ICA: Geometric Transformations

Author

Susan Eileen Fox

Published

October 16, 2025

Overview

In this activity, we will explore how to use the resize function in OpenCV to change the size and dimensions of an image, and we will explore the strange but powerful affine warping method for doing other geometric transformations (including translation and rotation of image contents).

The Github repository for this assignment will contain a starter code file, activ12.py. Put your code in this file, and create others, as directed below and according to the TODO comments in the file.

Resizing images

The most basic transformation is resizing an image. The resize function will scale a picture up or down, and can also be used to stretch an image. You must give the resize function a source image and an input for the dimensions of the new picture. If you want to scale images by multiplying the image dimensions by a factor, you can do that, by putting in a “nonsense” size of (0, 0) and then specifying the fx or fy optional inputs.

The matchSize function below takes in two images. It resizes the second image to match the dimensions of the first image, and returns the resized image.

def matchSize(img1, img2):
    (hgt, wid, d) = img1.shape
    newImg2 = cv2.resize(img2, (wid, hgt))
    return newImg2

Try this: Run the sample calls to this function in activ12.py. Add more calls, including some extreme resizing using some of the large and tiny images.

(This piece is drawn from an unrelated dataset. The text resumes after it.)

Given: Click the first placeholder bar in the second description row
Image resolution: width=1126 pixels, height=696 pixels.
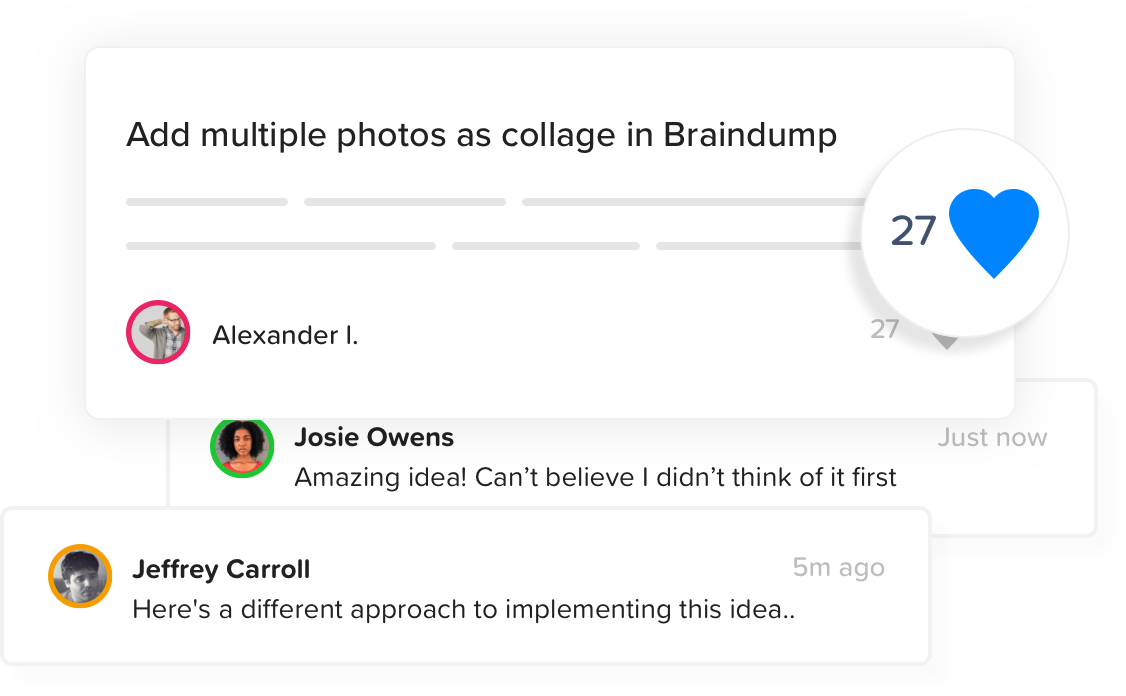Looking at the screenshot, I should (x=281, y=246).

Next is a partial program that you will complete. This program scales an image up and down, displaying it in the same window so that it seems to pulse larger and then smaller. The only piece missing is the actual resizing of the image.

def pulseSize(img):
    deltaSize = 0.05
    currScale = 1.0
    while True:
        cv2.imshow("Pulse", img)
        x = cv2.waitKey(30)
        if x >= 0 and chr(x) == 'q':
            break

        if (currScale > 3.0) or (currScale <= 0.2):
            deltaSize = -deltaSize

        currScale += deltaSize
1
Each pass of the loop, the scaling factor will change by this amount
2
This is the scaling factor for resizing the image
3
This uses a while loop like we do when displaying video: a similar structure!
4
Just like with video, pressing the q key will end the loop
5
If the scaling factor gets too large, or too small, change the direction it is changing
6
Update the scaling factor here before the next pass of the loop
An aside about checking the bounds on currScale

In writing this function, I had to be very careful about checking the bounds on currScale. In particular, I had to set the lower bound higher than I wanted to avoid a failure by the resize function.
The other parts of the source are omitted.